** start of Input **
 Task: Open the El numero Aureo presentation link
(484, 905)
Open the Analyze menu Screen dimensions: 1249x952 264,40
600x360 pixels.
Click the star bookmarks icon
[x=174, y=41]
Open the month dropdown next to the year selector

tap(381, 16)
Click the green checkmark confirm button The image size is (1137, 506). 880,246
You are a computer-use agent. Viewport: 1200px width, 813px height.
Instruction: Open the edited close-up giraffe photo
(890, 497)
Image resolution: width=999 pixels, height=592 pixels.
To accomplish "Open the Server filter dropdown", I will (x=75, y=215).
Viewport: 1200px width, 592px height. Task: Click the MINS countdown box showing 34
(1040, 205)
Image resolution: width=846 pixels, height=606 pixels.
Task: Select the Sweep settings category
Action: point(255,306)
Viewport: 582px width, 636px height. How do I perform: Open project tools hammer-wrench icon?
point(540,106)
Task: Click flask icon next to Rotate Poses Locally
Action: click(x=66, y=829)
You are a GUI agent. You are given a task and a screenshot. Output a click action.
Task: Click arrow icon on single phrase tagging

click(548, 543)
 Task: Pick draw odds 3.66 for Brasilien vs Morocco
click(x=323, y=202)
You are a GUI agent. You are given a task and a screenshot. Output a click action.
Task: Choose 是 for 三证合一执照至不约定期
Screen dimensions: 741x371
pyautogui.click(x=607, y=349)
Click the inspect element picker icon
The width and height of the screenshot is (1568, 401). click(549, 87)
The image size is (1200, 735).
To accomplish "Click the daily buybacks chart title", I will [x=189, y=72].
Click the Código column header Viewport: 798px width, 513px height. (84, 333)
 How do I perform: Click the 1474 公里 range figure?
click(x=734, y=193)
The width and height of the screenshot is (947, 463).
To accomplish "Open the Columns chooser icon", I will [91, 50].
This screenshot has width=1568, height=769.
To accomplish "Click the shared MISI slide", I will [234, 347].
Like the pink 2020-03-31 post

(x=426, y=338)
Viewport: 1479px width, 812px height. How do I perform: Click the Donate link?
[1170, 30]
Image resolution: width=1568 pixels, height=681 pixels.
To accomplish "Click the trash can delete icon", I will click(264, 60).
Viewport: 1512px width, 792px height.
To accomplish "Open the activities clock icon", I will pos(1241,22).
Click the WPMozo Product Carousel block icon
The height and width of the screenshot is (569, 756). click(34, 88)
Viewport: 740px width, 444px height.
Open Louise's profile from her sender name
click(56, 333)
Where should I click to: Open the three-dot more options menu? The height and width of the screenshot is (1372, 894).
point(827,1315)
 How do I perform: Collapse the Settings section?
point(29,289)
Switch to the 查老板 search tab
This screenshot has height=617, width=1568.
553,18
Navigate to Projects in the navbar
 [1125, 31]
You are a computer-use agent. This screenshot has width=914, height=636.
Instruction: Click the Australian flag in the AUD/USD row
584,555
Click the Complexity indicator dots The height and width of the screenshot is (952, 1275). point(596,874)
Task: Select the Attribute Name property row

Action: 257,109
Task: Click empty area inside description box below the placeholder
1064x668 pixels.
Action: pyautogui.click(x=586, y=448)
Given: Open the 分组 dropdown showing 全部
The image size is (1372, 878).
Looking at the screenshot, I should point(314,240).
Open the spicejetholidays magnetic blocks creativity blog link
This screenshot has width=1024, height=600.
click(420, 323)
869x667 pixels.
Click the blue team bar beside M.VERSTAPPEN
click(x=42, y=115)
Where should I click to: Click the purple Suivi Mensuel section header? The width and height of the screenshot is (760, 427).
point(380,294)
** end of Input **
Your objective ▸
Render every line of the listing above as a JSON array of strings, one string per line, leaving out blank lines.

Reply to the exercise ▸
[
  " Task: Open the El numero Aureo presentation link",
  "(484, 905)",
  "Open the Analyze menu Screen dimensions: 1249x952 264,40",
  "600x360 pixels.",
  "Click the star bookmarks icon",
  "[x=174, y=41]",
  "Open the month dropdown next to the year selector",
  "tap(381, 16)",
  "Click the green checkmark confirm button The image size is (1137, 506). 880,246",
  "You are a computer-use agent. Viewport: 1200px width, 813px height.",
  "Instruction: Open the edited close-up giraffe photo",
  "(890, 497)",
  "Image resolution: width=999 pixels, height=592 pixels.",
  "To accomplish \"Open the Server filter dropdown\", I will (x=75, y=215).",
  "Viewport: 1200px width, 592px height. Task: Click the MINS countdown box showing 34",
  "(1040, 205)",
  "Image resolution: width=846 pixels, height=606 pixels.",
  "Task: Select the Sweep settings category",
  "Action: point(255,306)",
  "Viewport: 582px width, 636px height. How do I perform: Open project tools hammer-wrench icon?",
  "point(540,106)",
  "Task: Click flask icon next to Rotate Poses Locally",
  "Action: click(x=66, y=829)",
  "You are a GUI agent. You are given a task and a screenshot. Output a click action.",
  "Task: Click arrow icon on single phrase tagging",
  "click(548, 543)",
  " Task: Pick draw odds 3.66 for Brasilien vs Morocco",
  "click(x=323, y=202)",
  "You are a GUI agent. You are given a task and a screenshot. Output a click action.",
  "Task: Choose 是 for 三证合一执照至不约定期",
  "Screen dimensions: 741x371",
  "pyautogui.click(x=607, y=349)",
  "Click the inspect element picker icon",
  "The width and height of the screenshot is (1568, 401). click(549, 87)",
  "The image size is (1200, 735).",
  "To accomplish \"Click the daily buybacks chart title\", I will [x=189, y=72].",
  "Click the Código column header Viewport: 798px width, 513px height. (84, 333)",
  " How do I perform: Click the 1474 公里 range figure?",
  "click(x=734, y=193)",
  "The width and height of the screenshot is (947, 463).",
  "To accomplish \"Open the Columns chooser icon\", I will [91, 50].",
  "This screenshot has width=1568, height=769.",
  "To accomplish \"Click the shared MISI slide\", I will [234, 347].",
  "Like the pink 2020-03-31 post",
  "(x=426, y=338)",
  "Viewport: 1479px width, 812px height. How do I perform: Click the Donate link?",
  "[1170, 30]",
  "Image resolution: width=1568 pixels, height=681 pixels.",
  "To accomplish \"Click the trash can delete icon\", I will click(264, 60).",
  "Viewport: 1512px width, 792px height.",
  "To accomplish \"Open the activities clock icon\", I will pos(1241,22).",
  "Click the WPMozo Product Carousel block icon",
  "The height and width of the screenshot is (569, 756). click(34, 88)",
  "Viewport: 740px width, 444px height.",
  "Open Louise's profile from her sender name",
  "click(56, 333)",
  "Where should I click to: Open the three-dot more options menu? The height and width of the screenshot is (1372, 894).",
  "point(827,1315)",
  " How do I perform: Collapse the Settings section?",
  "point(29,289)",
  "Switch to the 查老板 search tab",
  "This screenshot has height=617, width=1568.",
  "553,18",
  "Navigate to Projects in the navbar",
  " [1125, 31]",
  "You are a computer-use agent. This screenshot has width=914, height=636.",
  "Instruction: Click the Australian flag in the AUD/USD row",
  "584,555",
  "Click the Complexity indicator dots The height and width of the screenshot is (952, 1275). point(596,874)",
  "Task: Select the Attribute Name property row",
  "Action: 257,109",
  "Task: Click empty area inside description box below the placeholder",
  "1064x668 pixels.",
  "Action: pyautogui.click(x=586, y=448)",
  "Given: Open the 分组 dropdown showing 全部",
  "The image size is (1372, 878).",
  "Looking at the screenshot, I should point(314,240).",
  "Open the spicejetholidays magnetic blocks creativity blog link",
  "This screenshot has width=1024, height=600.",
  "click(420, 323)",
  "869x667 pixels.",
  "Click the blue team bar beside M.VERSTAPPEN",
  "click(x=42, y=115)",
  "Where should I click to: Click the purple Suivi Mensuel section header? The width and height of the screenshot is (760, 427).",
  "point(380,294)"
]